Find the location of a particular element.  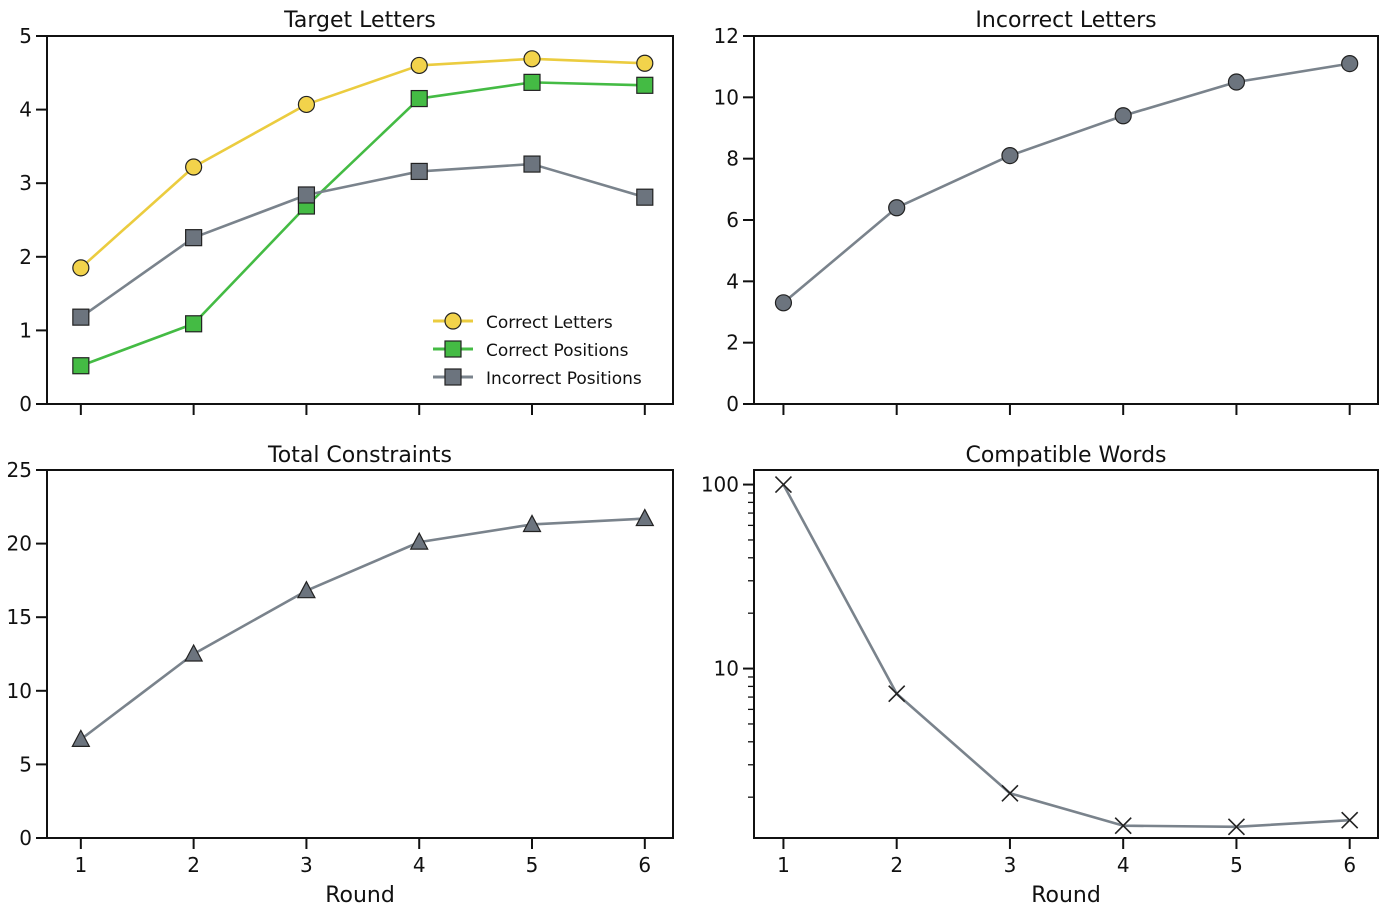

y-tick-label: 1 is located at coordinates (26, 330).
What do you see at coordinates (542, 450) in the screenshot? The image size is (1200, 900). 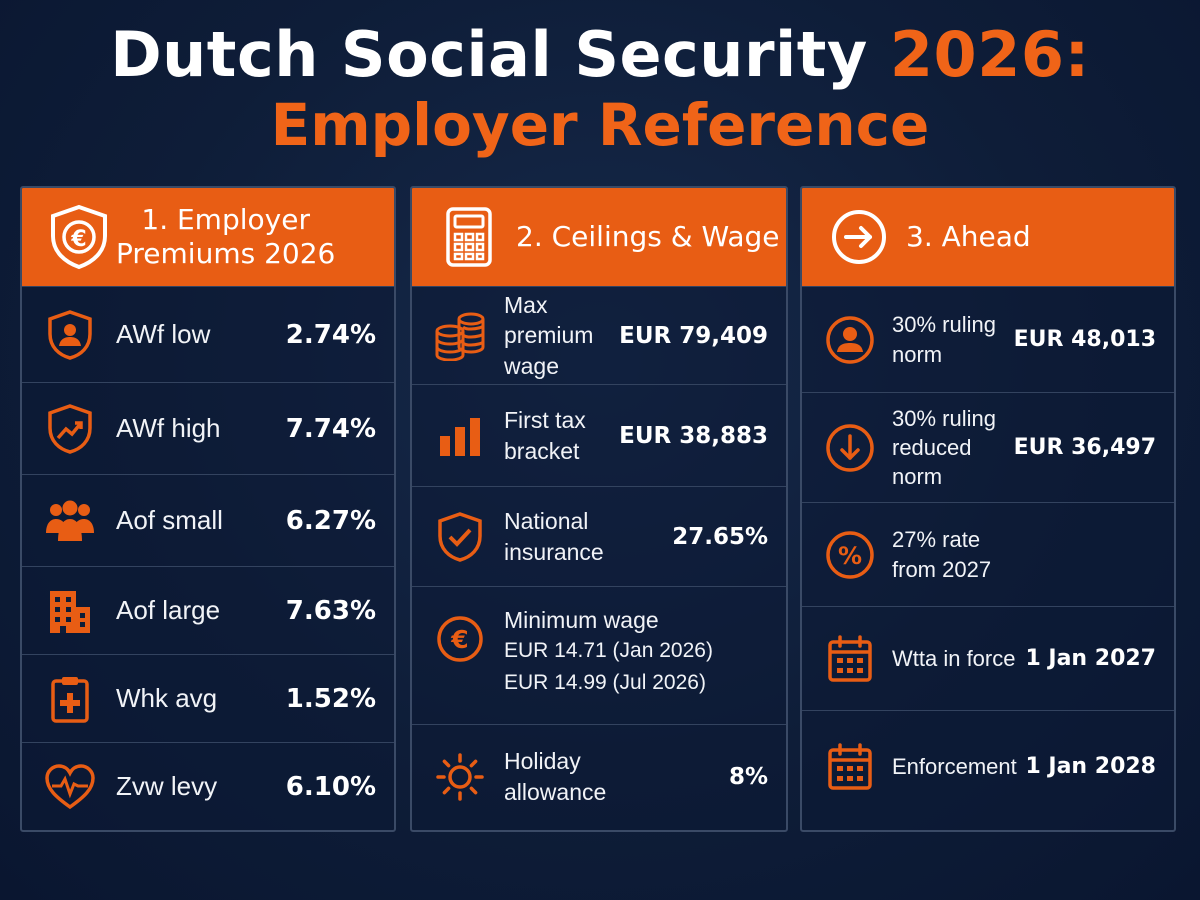 I see `label-line-2: bracket` at bounding box center [542, 450].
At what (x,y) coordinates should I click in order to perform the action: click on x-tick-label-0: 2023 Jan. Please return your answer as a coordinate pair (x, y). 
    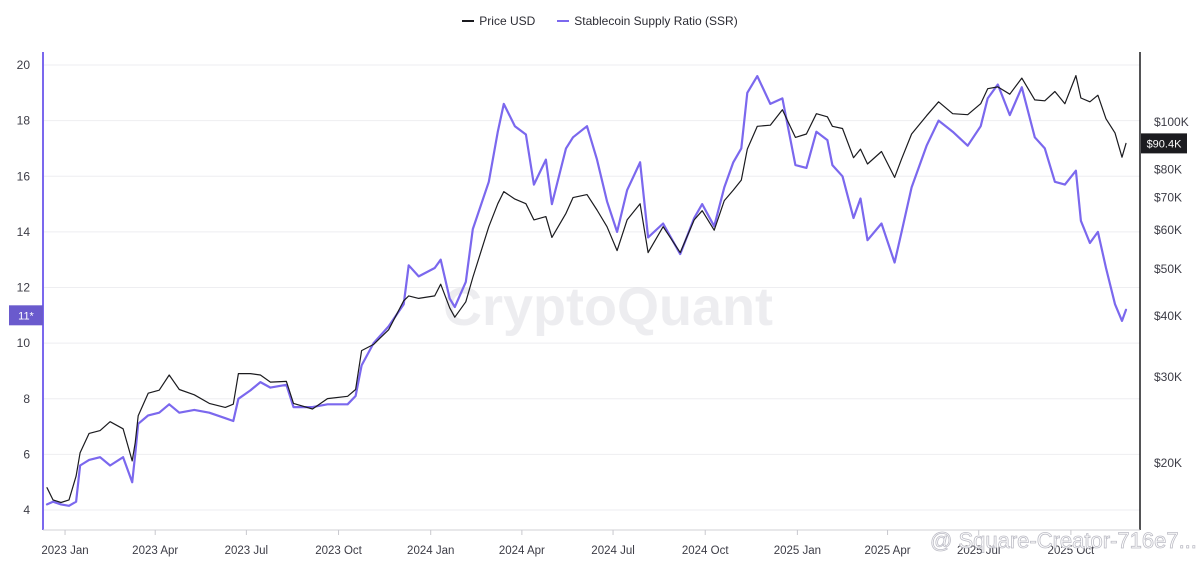
    Looking at the image, I should click on (64, 551).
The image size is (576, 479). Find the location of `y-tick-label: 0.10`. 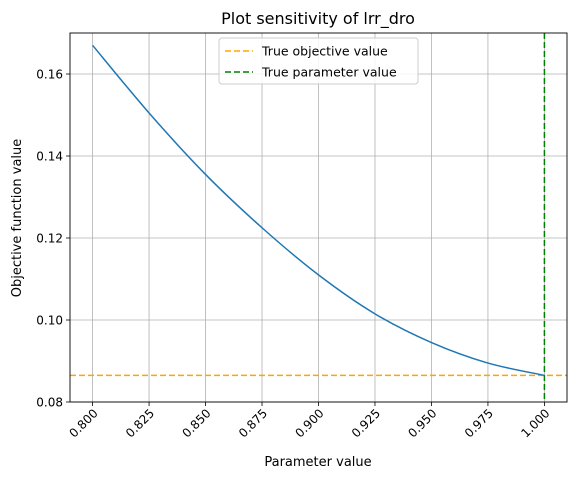

y-tick-label: 0.10 is located at coordinates (50, 321).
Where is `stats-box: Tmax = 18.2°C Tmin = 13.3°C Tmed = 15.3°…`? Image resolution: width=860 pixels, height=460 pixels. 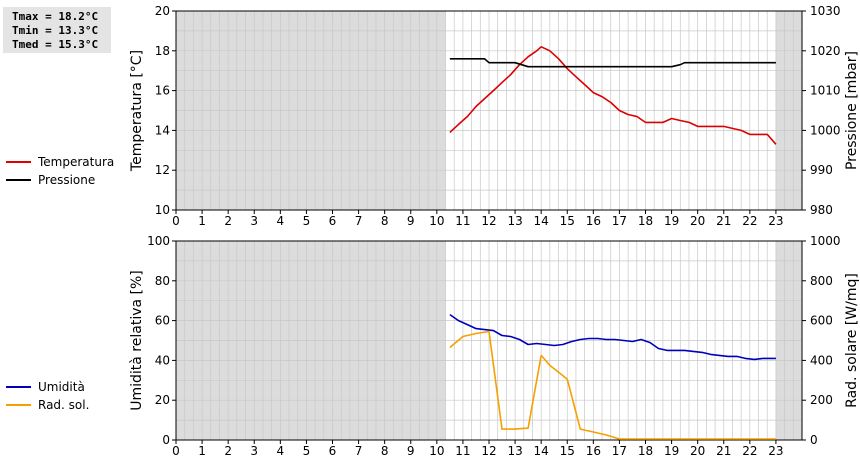 stats-box: Tmax = 18.2°C Tmin = 13.3°C Tmed = 15.3°… is located at coordinates (57, 30).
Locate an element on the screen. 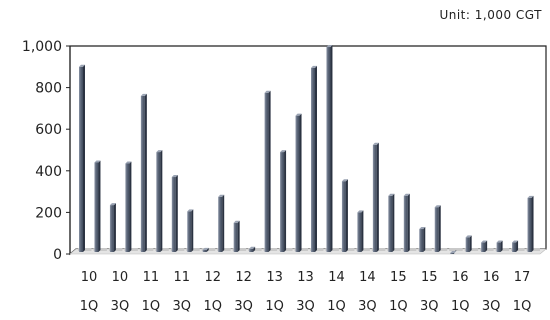 This screenshot has height=320, width=550. y-tick-label: 800 is located at coordinates (48, 89).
·····
*REQUIRED WORK:* Pick out every line of the records above that has the word "should" in it, and copy each one unchanged.

*WRITTEN ANSWER:*
At what (x,y) coordinates should I click in order to perform the action: click on x-tick-label-0: 2023 Jan. Please return your answer as a coordinate pair (x, y). 
    Looking at the image, I should click on (64, 551).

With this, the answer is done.